I was stopped at a red light - right foot on the curb, back straight, dorky helmet that looks like a plum pit on my head.
From my perch on the old-timey bike, I looked around and could see right into the driver's seat area of the two cars stopped beside me, without the driver seeing me looking.
Both drivers had a mug of coffee within reach, assorted receipts about the console and a gut hanging forlornly over the seatbelt.
Automakers ought to invent a wider "vanity" belt that girdles instead of pinching the fat into something resembling a homemade airbag.
As I do every fair-weather morning, I turned off the road and onto the Lakeshore bike path and headed west toward the office.
Before I started biking to work, I was the driver that hated bicyclists, their undeserved sense of road entitlement, the hypocrisy with which they run a red light at one intersection then at the next hector a driver for turning into their path.
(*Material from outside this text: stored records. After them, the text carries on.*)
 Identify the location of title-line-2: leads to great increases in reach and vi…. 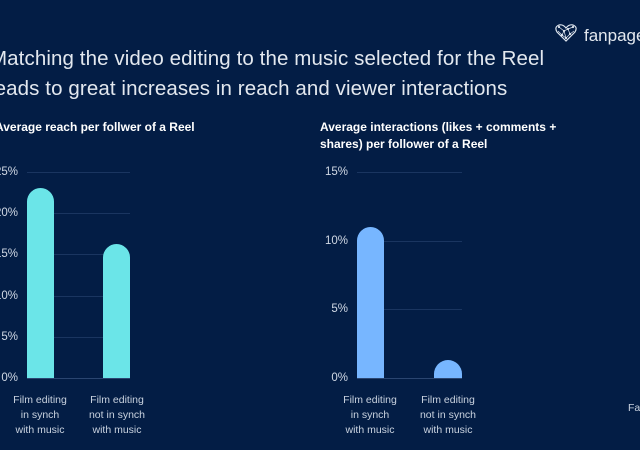
(254, 88).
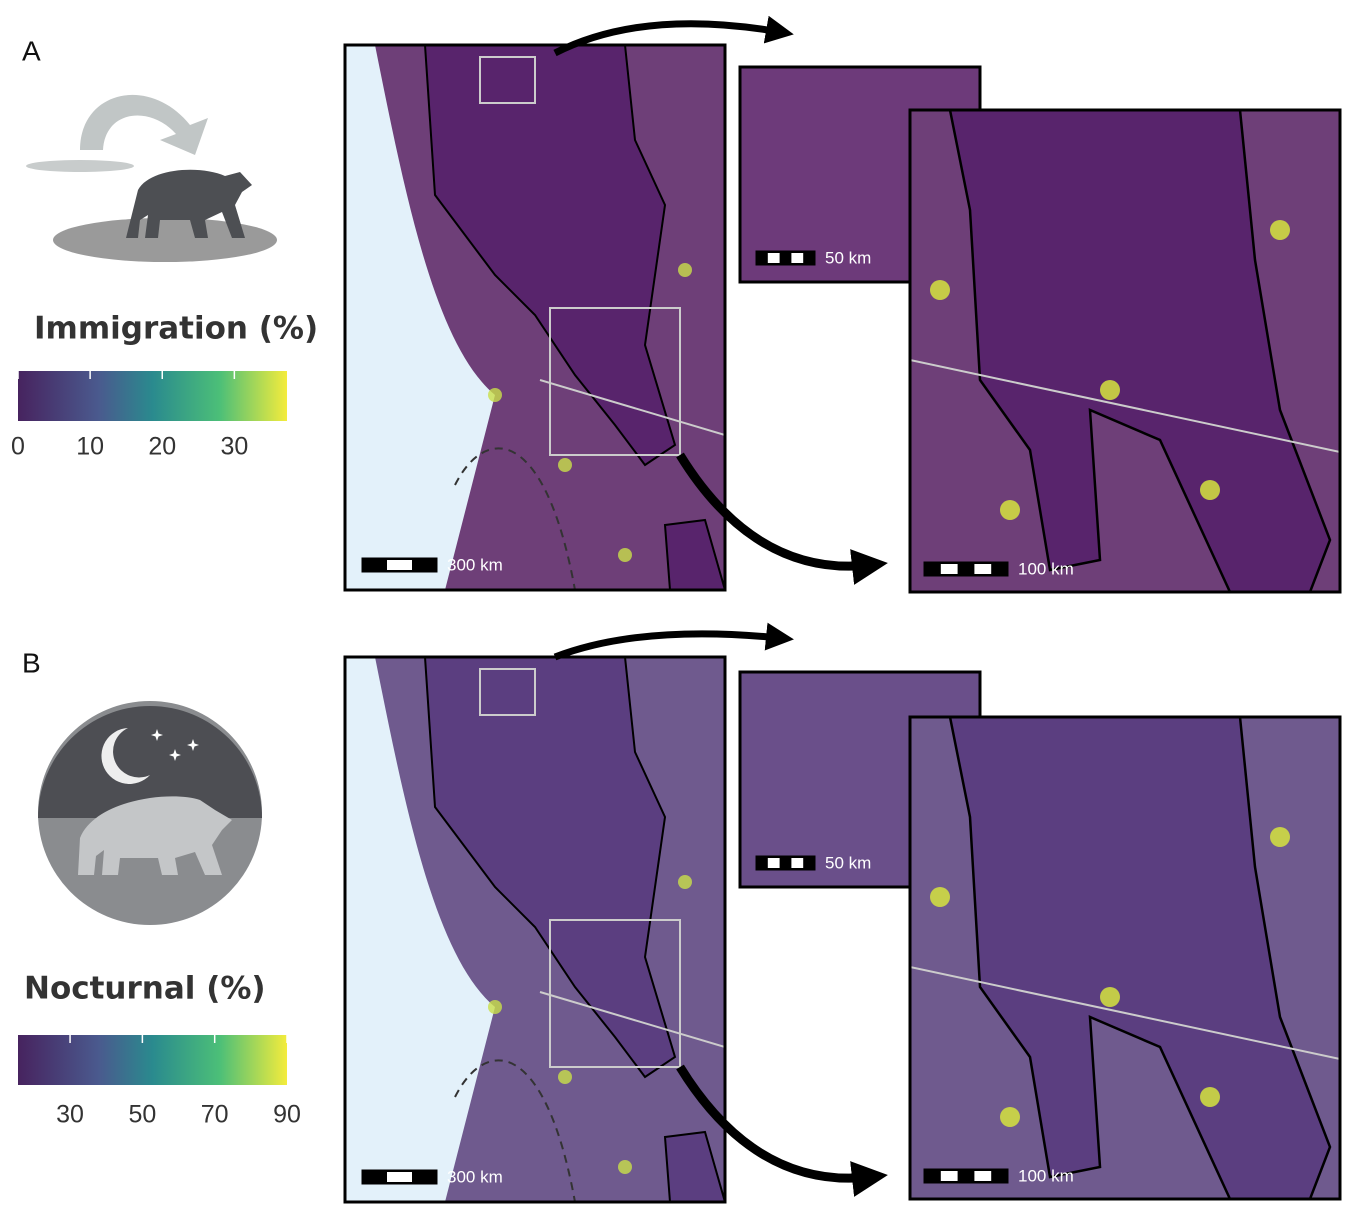 The image size is (1350, 1208). What do you see at coordinates (215, 1115) in the screenshot?
I see `colorbar-tick-label: 70` at bounding box center [215, 1115].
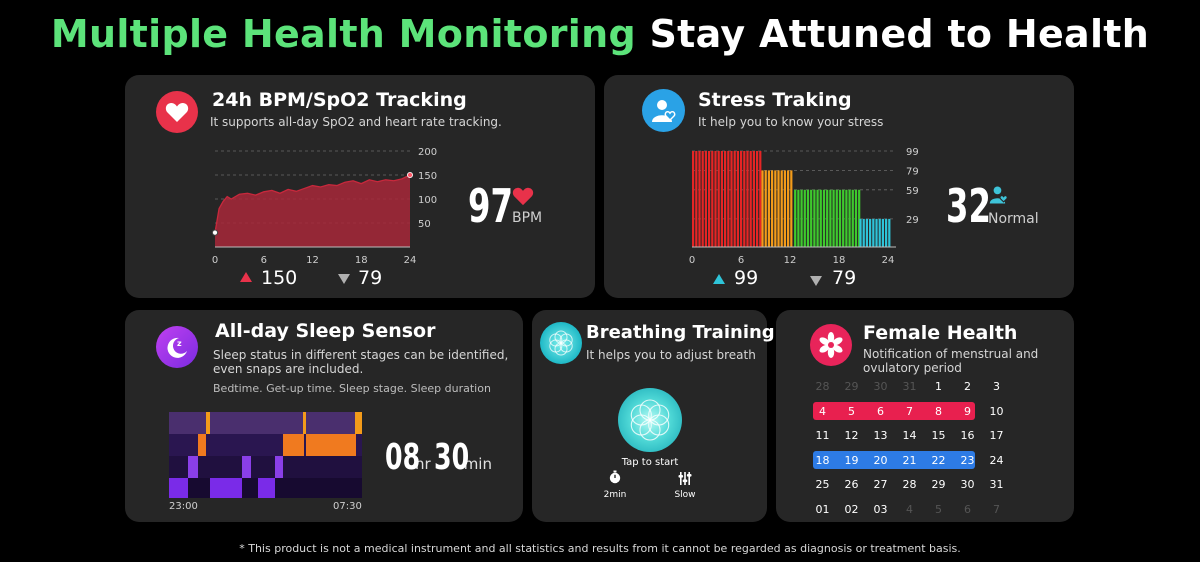 This screenshot has width=1200, height=562. What do you see at coordinates (996, 460) in the screenshot?
I see `calendar-day: 24` at bounding box center [996, 460].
I thought they should be relegated to the sidewalk, where they could menace strolling geriatrics instead of fouling up motorists' march to work.
Now that I bike to work, you'd think I would be claiming to see how the other half lives, swearing allegiance to hard-done-by cyclists and ready for war on bully drivers.
Instead, I have merely refocused my road rage down the transportation food chain: Rollerbladers.
I was behind a blader, watching his silly long stride out and back, like he's doing a speed skating warm-up lap at the Olympics. Taking up the whole bike lane. And looking ridiculous.
Before I attempted using the oncoming lane to overtake the blader, I had to look over my shoulder for the speed-bikers - those militant twits with the tight shorts, shoes that clip on the pedal and no mercy for beginners on old-timey bikes. You swerve into the path of one of those and prepare for a sanctimonious earful.
Past the blader, I moved to a part of the bike path that veers away from the road and into a weed-filled neverland near GO train tracks.
Cue the loud timpani drums and ominous chords of the next Law & Order episode. This is exactly the kind of place to happen on a corpse. Right downtown but out of sight. Cars whipping by on the highway overhead.
I half expected to see a detective in trenchcoat leaning over something in the unkempt grass. But on this morning, before it was too late, I got a mouthful of death stench and a few bugs.
Off to the left, a dead skunk, bloated on its back and mouth teeming with flies.
Finally, I got to work.
Something I'll never understand, though: How I can spend 20 minutes pedaling but not especially exerting myself, heading into a lakefront wind that chills to the bone, and still end up soaked with sweat by the time I get to my cubicle.